It is not for a single generation alone, numbering three
millions--sublime as would be that effort--that we are working. It is
for humanity, the wide world over, not only now, but for all
coming time, and all future generations:--
"For he who settles Freedom's principles,
Writes the death-warrant of all tyranny."
It is a vast work--a glorious enterprize--worthy the unswerving devotion
of the entire life-time of the great and the good.
Slaveholding and slaveholders must be rendered disreputable and odious.
They must be stripped of their respectability and Christian reputation.
They must be treated as "men-stealers--guilty of the highest
kind of theft, and sinners of the first rank." Their more guilty
accomplices in the persons of _northern apologists_, both in Church and
State, must be placed in the same category. Honest men must be made to
look upon their crimes with the same abhorrence and loathing, with
which they regard the less guilty robber and assassin, until
"The common damned shun their society,
And look upon themselves as fiends less foul."
When a just estimate is placed upon the crime of slave-holding, the work
will have been accomplished, and the glorious day ushered in--
"When man nor woman in all our wide domain,
Shall buy, or sell, or hold, or be a slave."
J.C. Hathaway.
--Farmington, N.Y., 1847.
NARRATIVE.
CHAPTER I.
I was born in Lexington, Ky. The man who stole me as soon as I was born,
recorded the births of all the infants which he claimed to be born his
property, in a book which he kept for that purpose. My mother's name was
Elizabeth. She had seven children, viz: Solomon, Leander, Benjamin,
Joseph, Millford, Elizabeth, and myself. No two of us were children of
the same father. My father's name, as I learned from my mother, was
George Higgins.

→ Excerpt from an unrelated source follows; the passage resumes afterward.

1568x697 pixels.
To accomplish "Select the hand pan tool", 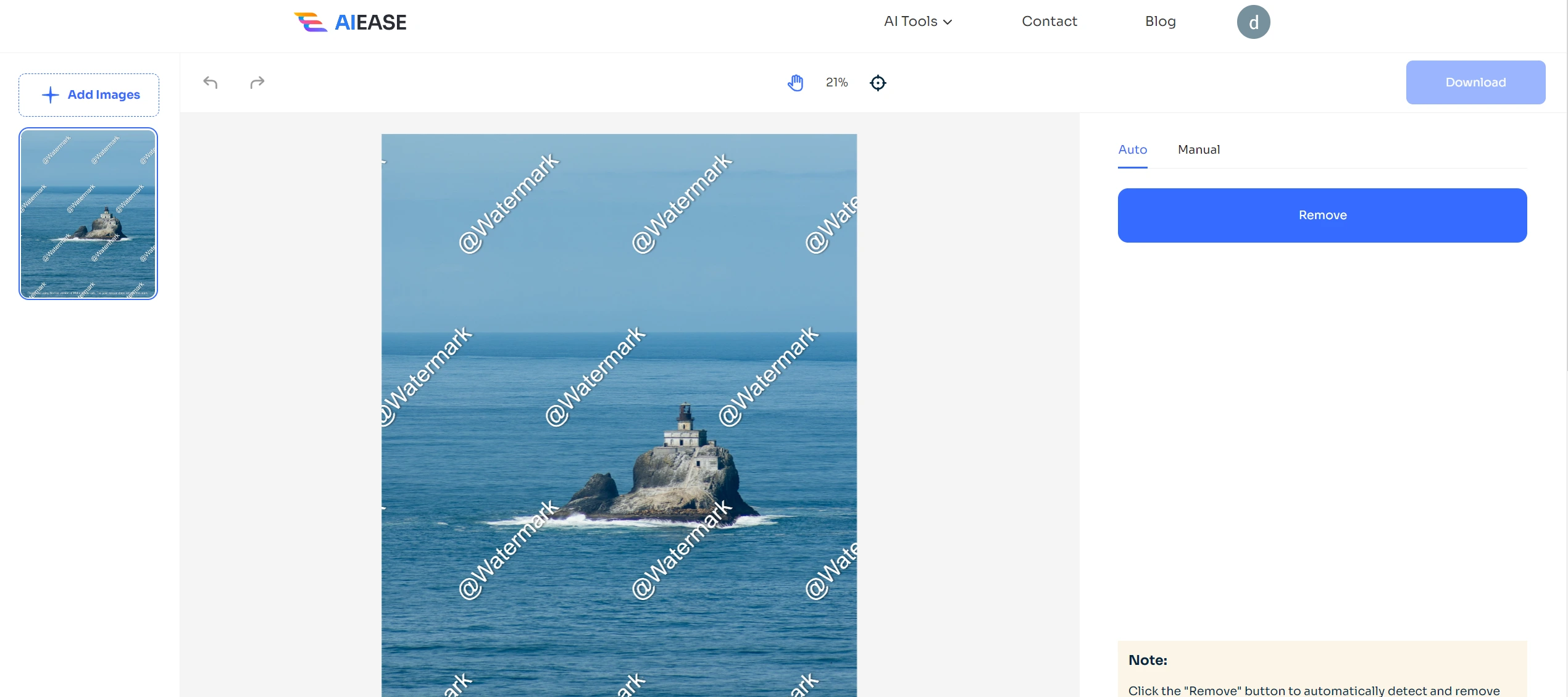I will coord(796,82).
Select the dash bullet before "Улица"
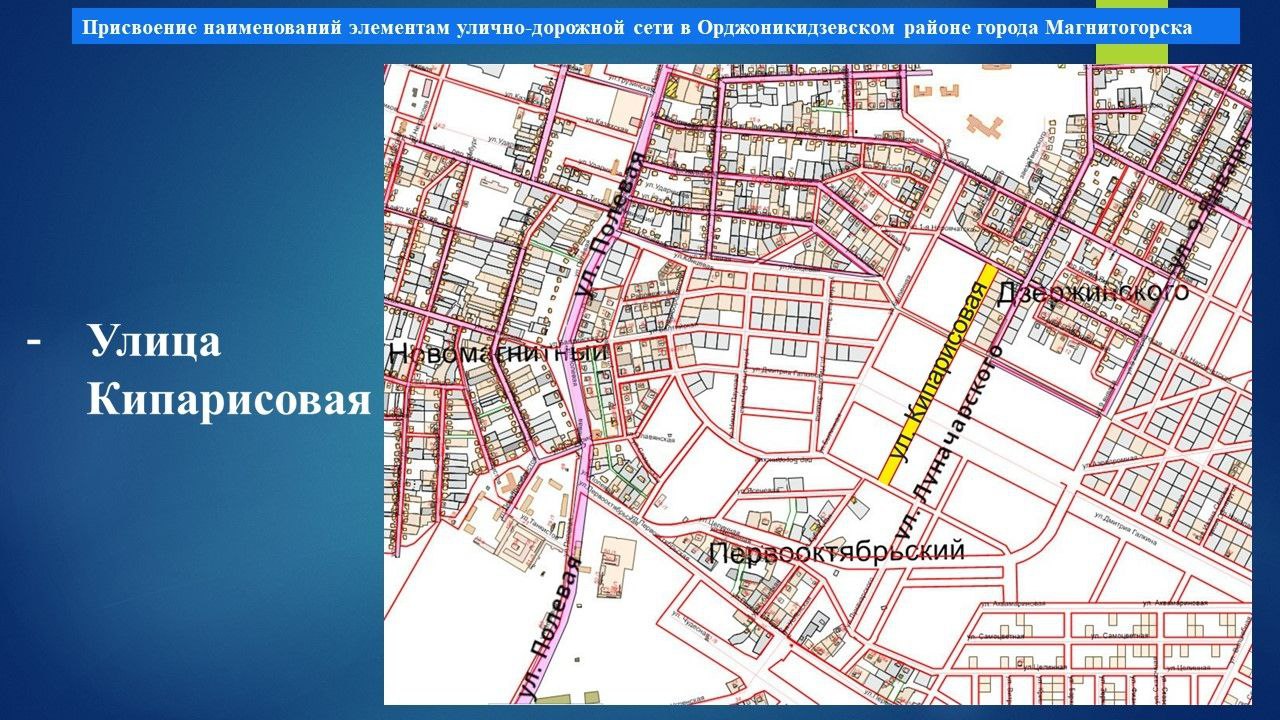1280x720 pixels. [34, 341]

He was a white man, a relative of my master, and
connected with some of the first families in Kentucky.
My master owned about forty slaves, twenty-five of whom were field
hands. He removed from Kentucky to Missouri, when I was quite young, and
settled thirty or forty miles above St. Charles, on the Missouri, where,
in addition to his practice as a physician, he carried on milling,
merchandizing and farming. He had a large farm, the principal
productions of which were tobacco and hemp. The slave cabins were
situated on the back part of the farm, with the house of the overseer,
whose name was Grove Cook, in their midst. He had the entire charge of
the farm, and having no family, was allowed a woman to keep house for
him, whose business it was to deal out the provisions for the hands.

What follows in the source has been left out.